═══ DATA RECORDS ═══

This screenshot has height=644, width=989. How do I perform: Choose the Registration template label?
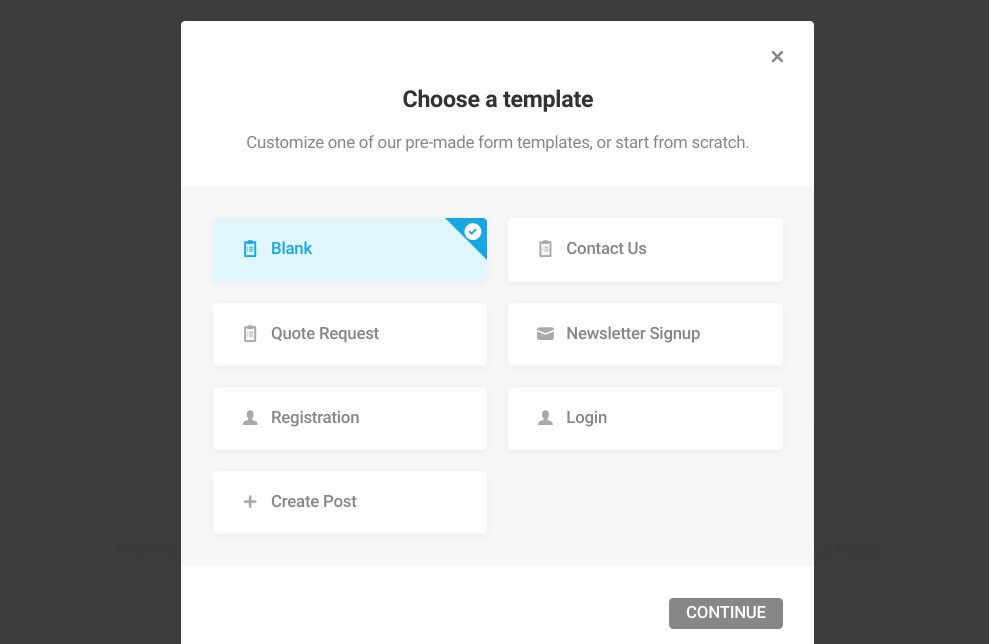[314, 418]
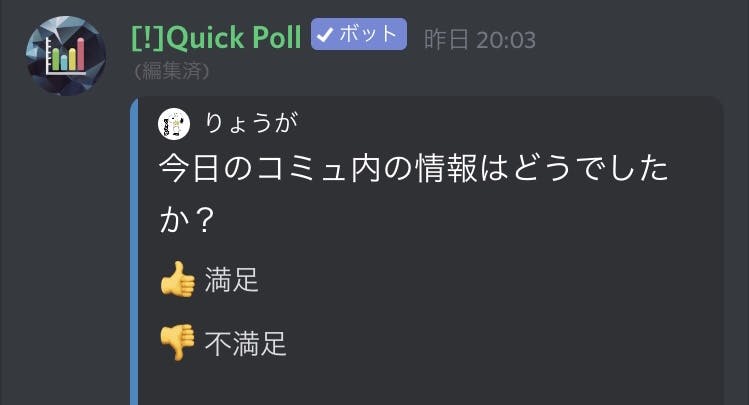The height and width of the screenshot is (405, 749).
Task: Click the りょうが author name
Action: pos(251,123)
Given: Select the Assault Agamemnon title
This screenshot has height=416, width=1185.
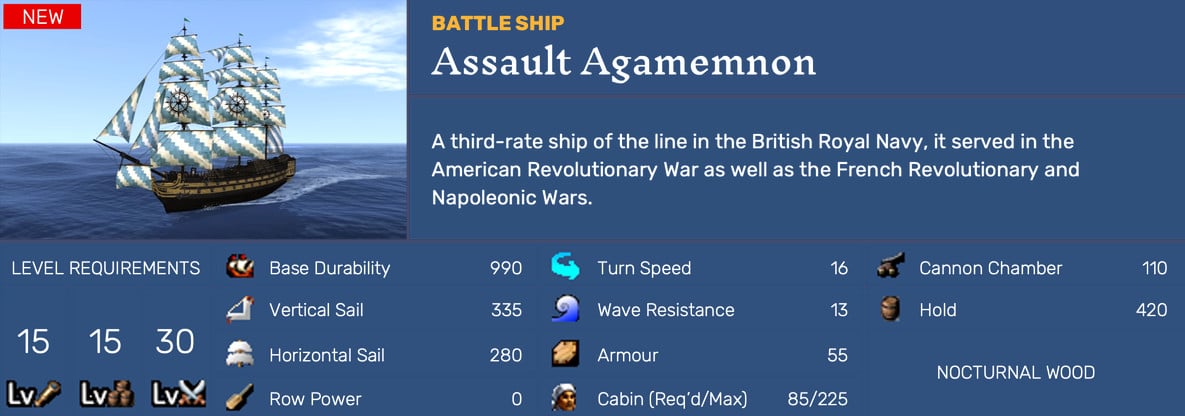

═══

HOW TO COMPLETE THIS TASK: An exact retyping of each record, with no pictures, is the answer required.

WRITTEN REPLY:
This screenshot has height=644, width=989. How do I perform: Choose the Registration template label?
[314, 418]
The height and width of the screenshot is (405, 749).
Task: Click the りょうが author name
Action: pos(251,123)
Given: Select the Assault Agamemnon title
This screenshot has height=416, width=1185.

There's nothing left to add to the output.